Reinforcement Learning

Mordor Example

There is a 4x4 grid of positions. A policy for this MDP is an action for each of the 16 positions on the grid (ex. in state 0, move up). There is a small probability the action does not work, and a different action is taken.

Key Idea

With reinforcement learning, the idea is to learn from trial and error rather than a known reward structure. Instead of knowing where the rewards are, the agent has to figure that out.

The agent interacts with the environment (mostly unknown, but action space must be known) then receives a new state and its reward.

Utility

An episode is the agent getting from the start state to the end state once. Its utility is the sum of discounted rewards it gained during that episode:

U_t=r_1+\gamma r_2+\gamma^2 r_3+\ldots

To find

Q_\pi\left(s,a\right)=\text{avg}(U_t)

look at the first time the agent played action ${a}$ in each episode and average the actual utility values from that point on.
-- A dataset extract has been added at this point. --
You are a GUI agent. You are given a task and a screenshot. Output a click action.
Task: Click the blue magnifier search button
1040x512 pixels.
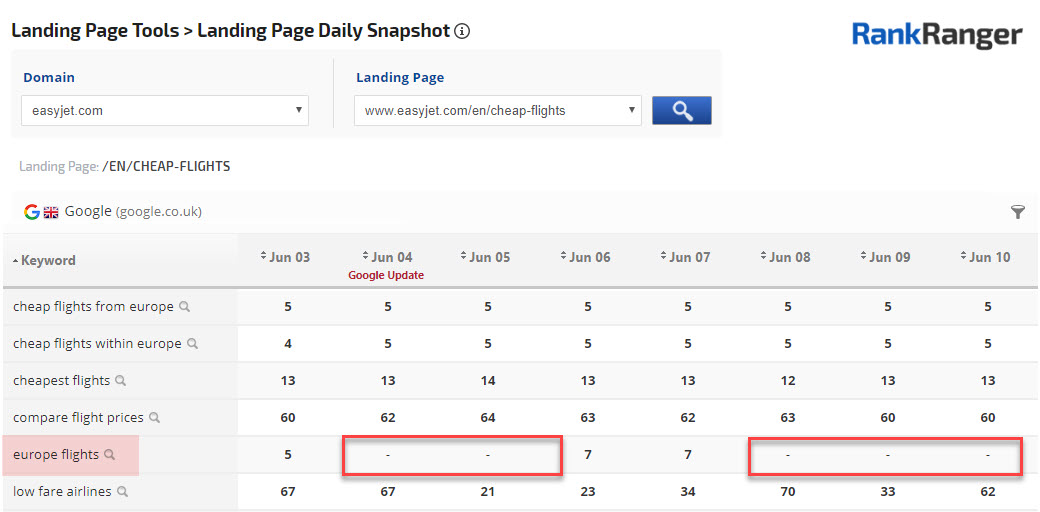coord(681,111)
To keep track of a running average for ${Q_\pi(s,a)}$ , we can keep track of the number of updates to the estimate:

\eta=\frac{1}{1+\text{\# updates to }Q(s,a)}

then,

Q_\pi(s,a)=(1-\eta)\hat{Q}_\pi(s,a)+\eta u

This allows for an update to ${Q_\pi(s,a)}$ after each episode where action ${a}$ was taken.

Bootstrapping

For each ${(s,a,r,s^\prime,a^\prime)}$ , update ${\hat{Q}_\pi (s,a)}$ as

\hat{Q}_\pi^{(t)} (s,a)=(1-\eta)\hat{Q}_\pi^{(t-1)} (s,a)+\eta\left[r+\gamma Q_\pi (s^\prime,a^\prime)\right]

This method is called SARSA.

Q-Learning

Bootstrapping still assumes taking random actions after each action. To utilize the knowledge gained, we can use the optimal policy:

\hat{Q}_\text{opt}^{(t)} (s,a)=(1-\eta)Q_\text{opt}^{(t-1)} (s,a)+\eta\left[r+\gamma~\underset{a^\prime}{\max}~Q_\text{opt}^{(t-1)} (s^\prime,a^\prime)\right]

computed for each ${(s,a,r,s^\prime)}$ . This is helpful because it converges much quicker than standard reinforcement learning, which requires trying a lot of data.

${\epsilon}$ -greedy

With probability ${\epsilon}$ , pick a random action. Otherwise, pick the optimal action. As time progresses, ${\epsilon}$ goes from near 1 to near 0, so the optimal strategy is eventually found.